(Beginning of PROVIDED TEXT)

Not factored into the administration’s initial plans was an income tax cut triggered by a 2015 law signed by then-Gov. Rick Snyder, Chris Harkins, budget director for the Whitmer administration, acknowledged Wednesday. That will result in a combined $646.7 million hit to state revenue in fiscal years 2023 and 2024.
Current projections account for a temporary income tax rollback, citing a March legal opinion from Attorney General Dana Nessel finding the cuts only apply for one year.
Republicans who were in the Legislature when the legislation was signed argue the rollback, if triggered, was not meant to be temporary and haven’t ruled out legal action to challenge Nessel’s finding.
House and Senate fiscal analysts also identified dips in net income tax and sales tax revenue that factors into the overall downward trend, and acknowledged that the COVID-19 pandemic has made forecasting future revenue more difficult.
“The magnitude by which many economic variables have changed in response to the COVID-19 pandemic has drastically increased the chances for estimation error,” the Senate Fiscal Agency’s revenue projections report noted.
The state still has a multibillion dollar surplus left over from unprecedented pandemic-related revenue increases, but how much remains after the current budget cycle largely depends on the budget Whitmer and lawmakers end up with.
Problematic population trends
As Bridge Michigan reported earlier this month, the state’s population is aging, births are declining and the number of people decamping to other states is higher than that of new residents moving in.
Long term, that trend is expected to accelerate and exacerbate already-existing worker shortages, particularly in the healthcare industry, and result in less money coming in from state taxes, state demographer Jacklyn Butler said Friday.
“We have a large proportion of our population who are not working and fewer younger adults in prime working age years to support needs and services for that population,” she said.

(End of PROVIDED TEXT)
(Beginning of RAW DATA)

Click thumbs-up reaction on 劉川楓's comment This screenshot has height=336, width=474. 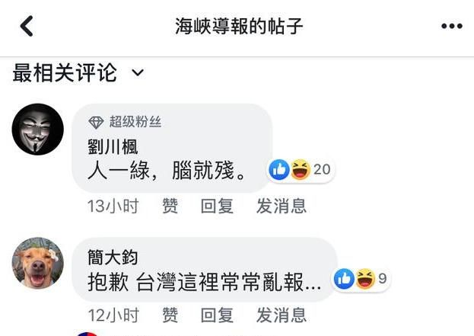click(x=279, y=169)
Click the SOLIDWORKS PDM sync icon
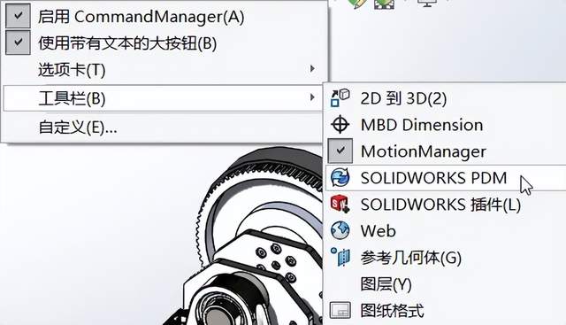 340,177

(End of RAW DATA)

## WHAT YOU HAVE TO DO
Continue the article on Michigan's state revenue outlook and population trends, starting after its final quoted remark from the state demographer.

## ANSWER SECTION
Butler said Michigan was the 29th oldest state in 2001, but as of 2021 was the 14th oldest state in the nation and had the 46th slowest population growth rate among the 47 states that experienced growth from 2010-2020.
Moving forward, she said the population aged 0-24 is projected to decrease by 5 percent from 2021 to 2050, and the population aged 55 and older is projected to increase by 14 percent during that same time frame.
“Decreasing shares of this youngest age group means that there’ll be even less replacement from younger age cohorts and fewer people aging into prime working years to sustain our labor force,” Butler said.
What happens now
At this stage, House and Senate leaders and the Whitmer administration will take these projections to the negotiating table.
It’s the first time in decades that Democrats have had complete control over the process.
Republicans responding to Friday’s updated projections urged caution in approving aggressive spending policies, warning that using up the state’s existing surplus without accounting for a possible economic slowdown would be a mistake.
“All of the evidence points to future state revenue falling, but the Democrat majority is spending money like they have it to burn,” Rep. Sarah Lightner, a Springport Republican serving on the House Appropriations Committee, said in a statement. “The budget proposals they have brought forward so far are simply unsustainable, and the projections we received today confirm that.”
Whitmer, in a statement, said Friday’s forecasts and Michigan’s current 3.8 percent unemployment rate indicate the administration’s current economic strategy is working.
“Let’s keep our foot on the accelerator and deliver a balanced budget that lowers costs on kitchen-table priorities and keeps growing our economy,” she said.
A bipartisan legislative committee will be formed to hash out differences between the plans in the coming weeks. Whitmer officials and legislative leaders aim to finalize next year’s budget this month or next, well ahead of the Oct. 1 deadline to do so.